Sebelumnya, pada akhir tahun 2012, Kementerian Hukum dan HAM merilis data bahwa kapasitas LP atau rumah tahanan yang ada di Indonesia hanya mampu menampung tahanan sebanyak 102.466 orang, namun jumlah napi sekarang ini mencapai 152.071 orang atau kelebihan kapasitas sebesar 50%.
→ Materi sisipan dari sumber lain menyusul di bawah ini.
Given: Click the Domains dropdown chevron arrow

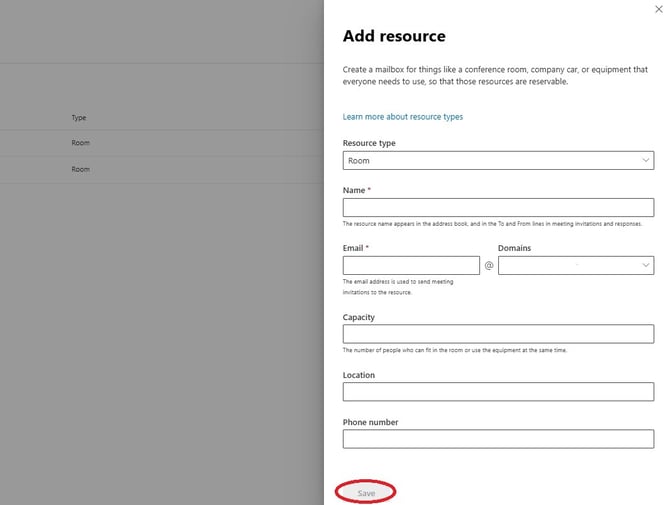Looking at the screenshot, I should (x=645, y=265).
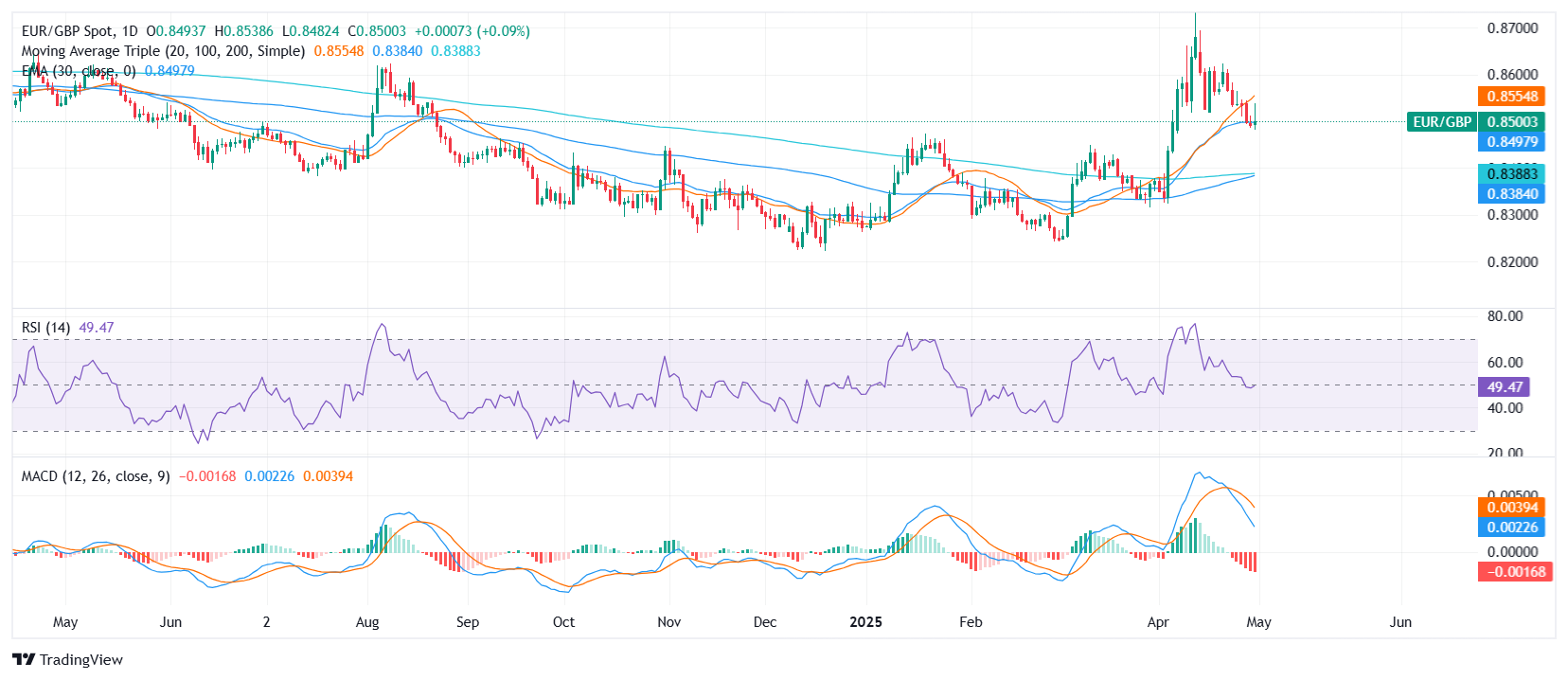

Berdasarkan data dari Dirjen Pemasyarakatan Kemenkumham sampai Juli 2013, ada beberapa LP yang mengalami over kapasitas yaitu LP Kelas I Tangerang dengan kapasitas 800 orang, namun dihuni 1.437 orang tahanan, LP Kelas I Cipinang dengan kapasitas 880 orang, namun dihuni 2.933 orang, LP Kelas II Salemba dengan kapasitas 572 orang, dihuni 1.917 orang, LP Kelas II A Karawang dengan kapasitas 590 orang, dihuni 1.102 orang, LP Kelas II Cibinong dengan kapasitas 924 orang, dihuni 1.215 orang, LP Kelas I Semarang dengan kapasitas 530 orang, dihuni 1.204 orang, LP Kelas I Madiun dengan kapasitas 536 orang, dihuni 1.473 orang, LP Kelas I Medan dengan kapasitas 700, dihuni 3.082 orang, LP Kelas II Lubuk Pakam dengan kapasitas 350 orang, dihuni 1.022 orang, LP Kelas II A Pekanbaru dengan kapasitas 361 orang, dihuni 1.581 orang, LP Kelas I Palembang dengan kapasitas 540 orang, dihuni 1.136 orang, LP Kelas II A Banjarmasin dengan kapasitas 366 orang, dihuni 2.411 orang.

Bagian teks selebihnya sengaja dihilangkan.